A Tale of Two Cities

I’m so glad to get off work! I zoom past several people trying to get to my destination, anywhere far from work! As I slow down coming to a red light, I look at the Nashville streets. I didn’t notice anything strange at first but then it started to dawn on me: being a resident of Nashville all my life, things are starting to look a little different.  I keep driving down the street and there saw a man begging for change, behind him was a big beautiful building that had just been resurrected. Further down the street was another man begging with a woman saying they needed food to feed their family but again beside them was a new pop-up boutique.  I come to the round-about where I see several men and women just standing around waiting to go nowhere in rugged torn clothing, haven’t shaved or bathed in what looks like years. The rescue mission was behind them but if you took just ten steps forward several multi-million dollar buildings shined in the distance.  I started to see the trend; new places are popping up everywhere on our city streets but so many people are still in need of basic necessities. And I’m wondering, why?  What has become of our beloved city, Nashville? Why are we not taking care of the people who first called this place home? And why are we so quick to pacify those who no nothing about the love, southern colloquialism, hospitality, and upbringing that has made Nashville what it is today, supposedly the “It City”.

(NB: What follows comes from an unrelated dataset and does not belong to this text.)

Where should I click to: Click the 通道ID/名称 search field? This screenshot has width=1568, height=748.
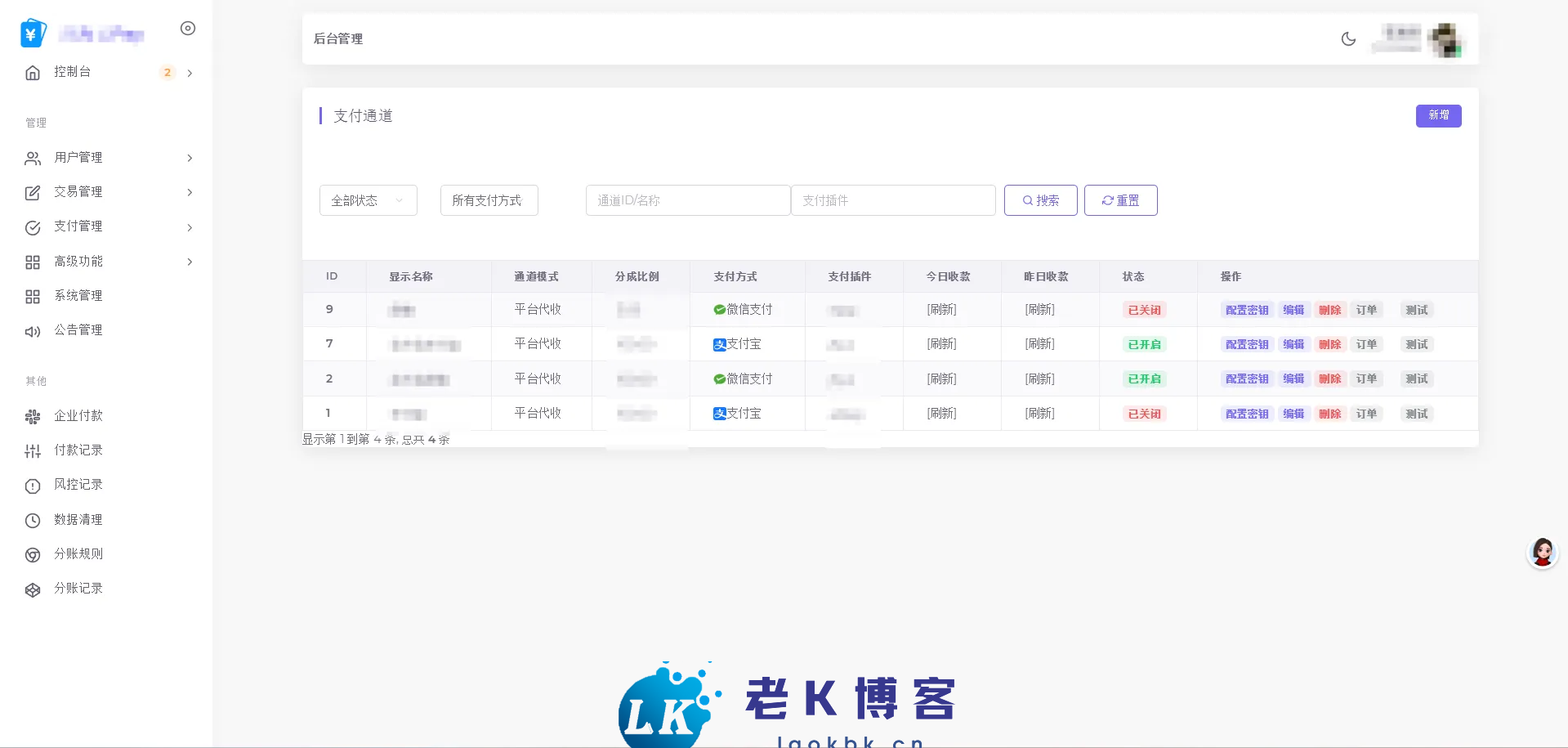687,199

  I remember Nashville when there was literally nothing here. You had lots of green space, trees and fresh air. You could walk almost anywhere, and there was little to no traffic. You knew who your neighbors were and their families even if they were miles away. We were a city, a community to be reckoned with. Hospitality was our middle name.  Although I’m not that old to remember dune buggies I am old enough to remember the good old times where we could share items if we needed them from our neighbor, black or white, wealthy or not. Everyone felt the love in this city and I believe that’s why so many people have come to it.

But as they say, when you have a good thing and so many people want it, the value of that thing goes down. Where is the southern hospitality? Now a days in Nashville you cannot even say hello without someone scowling at you like you’ve just vomited. And that is not the Nashville way. Its people coming in from all walks of life and developers are building places that WE Nashvillians cannot afford.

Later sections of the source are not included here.